Isabel San Sebastián-ABC

  • La «ley Celaá» es un monumento al sectarismo disfrazado de proyecto educativo

La «ley Celaá», ese plan de adoctrinamiento que ha logrado unir en un mismo grito a una oposición por lo demás fragmentada y enfrentada en mezquinas rencillas, menciona una sola vez la bella palabra que reivindicaron juntos en el Congreso diputados del PP, Vox y Ciudadanos. Al menos, en el borrador que ha salido de dicha Cámara aprobado con un solo voto más de los necesarios para superar el trámite. El texto que me he tomado la molestia de leer, un monumento al sectarismo disfrazado de proyecto educativo, hace reiteradas referencias a «la paz», «la solidaridad», «la igualdad», «la democracia», «el desarrollo sostenible», «los derechos humanos», «la función social de los impuestos», «el respeto a la diversidad o a los

animales» y «la ciudadanía mundial», pero no alude ni una sola vez a la libertad como un elemento digno de ser incluido en ese prolijo listado de valores que el sistema debe fomentar en el alumno. Y es que el sistema no quiere hombres y mujeres libres. Su propósito es moldearlos con arreglo a los dogmas sagrados de la izquierda, aliada al independentismo. De ahí la supresión del español o castellano como lengua vehicular de la enseñanza, pasaporte seguro al fracaso escolar para millares de niños. La única mención a la libertad que aparece en el documento alumbrado por la ministra que estudió, al igual que sus hijas, en las monjas Irlandesas de Neguri (probablemente el colegio más elitista de Bilbao) se encuentra en una de las últimas páginas, donde se reseñan los deberes básicos de los alumnos. Junto a normas tales como asistir a clase o hacer buen uso de las instalaciones, se consigna la obligación de «respetar la libertad de conciencia de todos los miembros de la comunidad educativa». De educar en libertad, ejercer la libertad individual, o fomentar la libertad de pensamiento, opinión y expresión, ni mu.

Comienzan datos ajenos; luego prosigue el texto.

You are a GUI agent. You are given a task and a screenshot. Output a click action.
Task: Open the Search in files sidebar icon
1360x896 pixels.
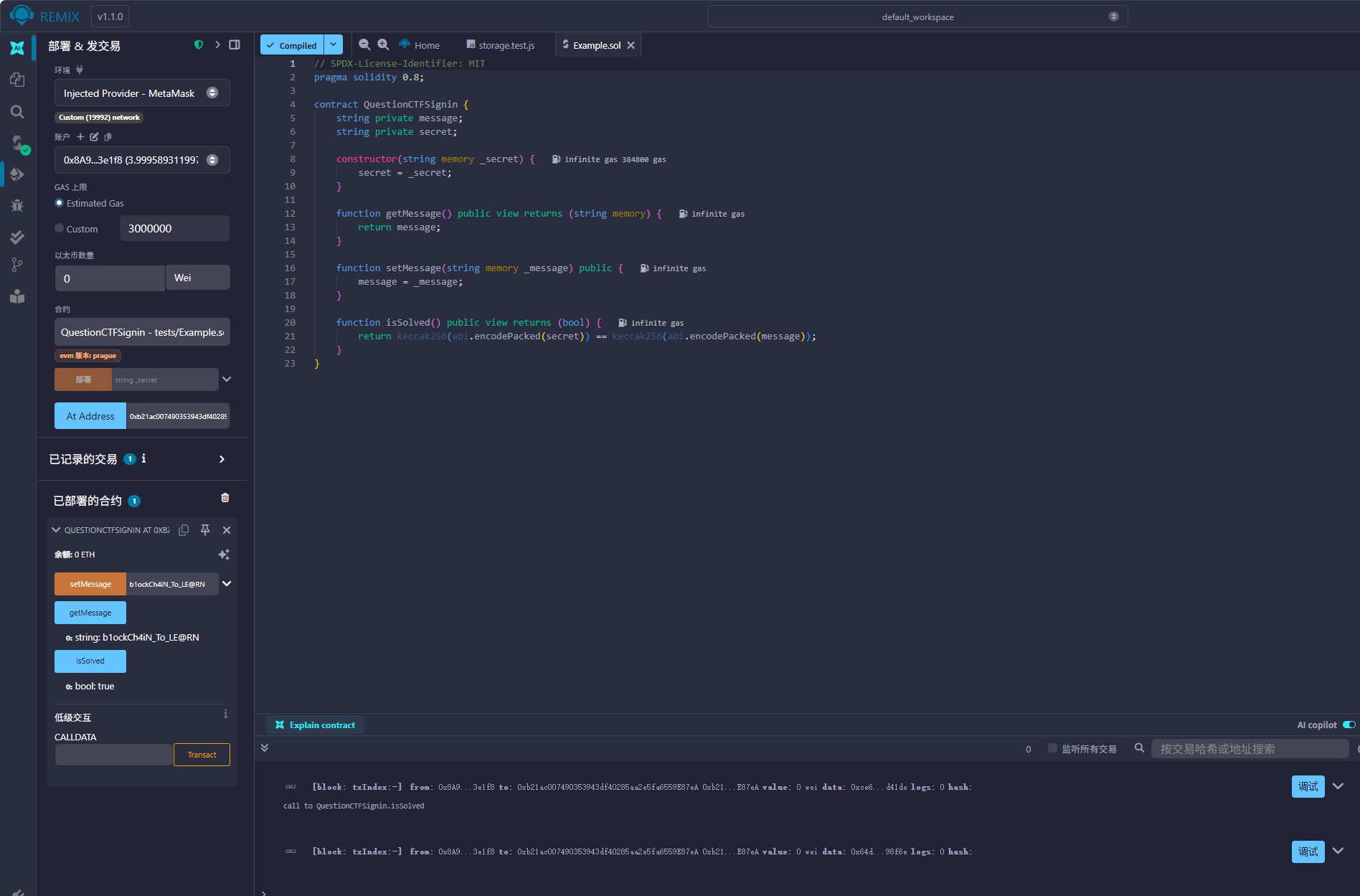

Con un lenguaje deliberadamente ambiguo, obviamente destinado a superar el filtro del Tribunal Constitucional, este bodrio que lamina la cultura del esfuerzo, desprecia el mérito, castiga la excelencia, premia la vagancia y erradica la capacidad de elección de las familias, suplantadas por la Administración en todo lo que atañe a la formación de sus hijos, está impregnado de la ideología que profesan quienes ocupan actualmente La Moncloa y sus socios. O sea, es la antítesis de un proyecto educativo que una y perdure. Por ejemplo, al subrayar la importancia de que los chicos y chicas conozcan «hechos históricos y conflictos que han atentado gravemente contra los derechos humanos», se cita como ejemplo exclusivo «el holocausto judío». Las purgas de Stalin, a lo que se ve, no reúnen muertos suficientes para alcanzar esa categoría. De la Historia de España se destaca, cómo no, la «memoria democrática», desde una «perspectiva de género», «haciendo hincapié en la lucha de las mujeres por alcanzar su plena ciudadanía». Y así de principio a fin, en un atentado apenas encubierto contra la libertad de enseñanza y el derecho a la educación consagrados en nuestra Carta Magna.